• [Exercise details] Your task is to repeat exactly the lines from the one with "Image resolution: width=472" through the end of the records, both included; please leave the pictures out.

• [Data for analysis]
______________________________
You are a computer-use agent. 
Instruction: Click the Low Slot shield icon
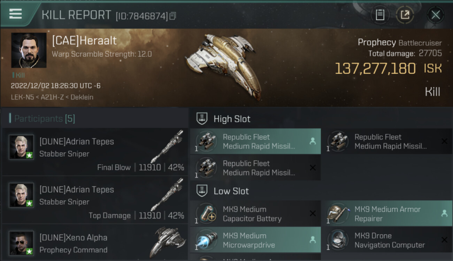click(202, 191)
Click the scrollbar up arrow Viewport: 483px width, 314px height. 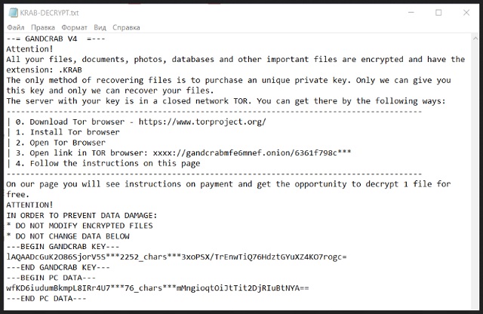(475, 38)
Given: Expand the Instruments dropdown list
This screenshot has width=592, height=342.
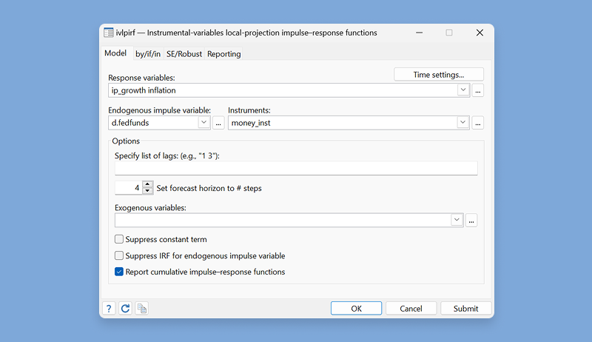Looking at the screenshot, I should point(463,123).
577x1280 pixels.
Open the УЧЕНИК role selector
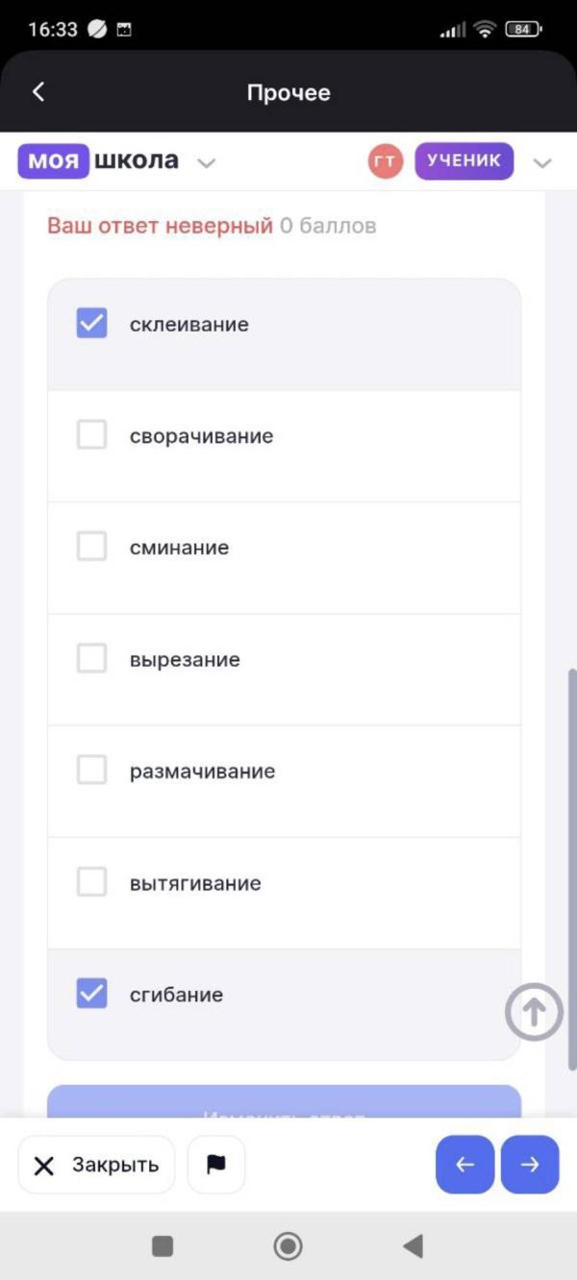tap(464, 161)
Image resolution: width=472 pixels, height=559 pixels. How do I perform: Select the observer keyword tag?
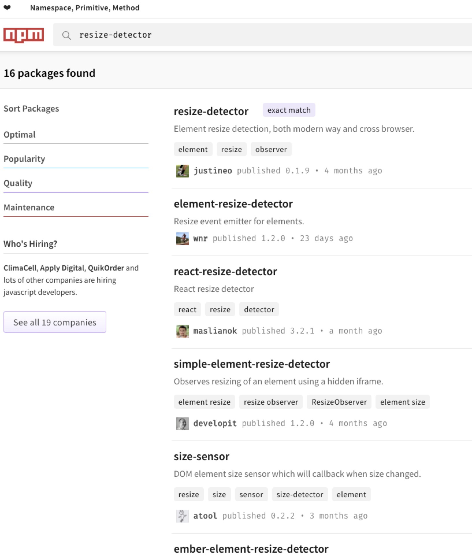pos(271,149)
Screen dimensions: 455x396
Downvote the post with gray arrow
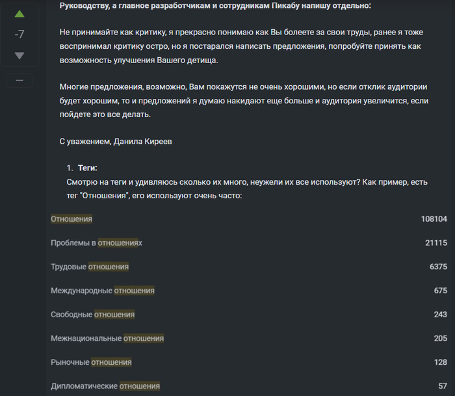[20, 56]
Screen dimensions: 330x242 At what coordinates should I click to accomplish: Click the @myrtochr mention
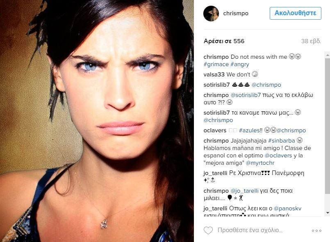tap(260, 163)
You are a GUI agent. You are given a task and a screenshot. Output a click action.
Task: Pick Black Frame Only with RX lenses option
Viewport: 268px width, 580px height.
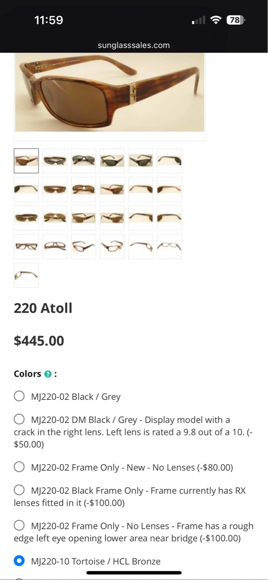tap(19, 491)
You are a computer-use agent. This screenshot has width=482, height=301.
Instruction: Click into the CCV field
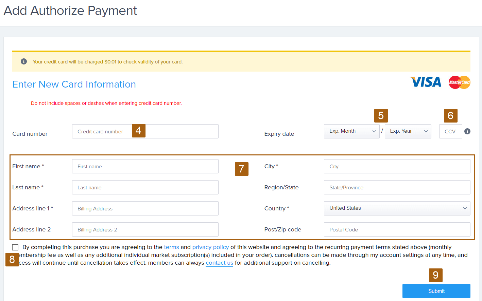[x=450, y=132]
______________________________
• [Solution]
Image resolution: width=472 pixels, height=559 pixels. How do I perform: Select the observer keyword tag?
pos(271,149)
Screen dimensions: 455x396
Downvote the post with gray arrow
[20, 56]
Screen dimensions: 330x242 At what coordinates should I click to accomplish: Click the @myrtochr mention
tap(260, 163)
You are a GUI agent. You are given a task and a screenshot. Output a click action.
Task: Pick Black Frame Only with RX lenses option
Viewport: 268px width, 580px height.
tap(19, 491)
You are a computer-use agent. This screenshot has width=482, height=301.
Instruction: Click into the CCV field
[x=450, y=132]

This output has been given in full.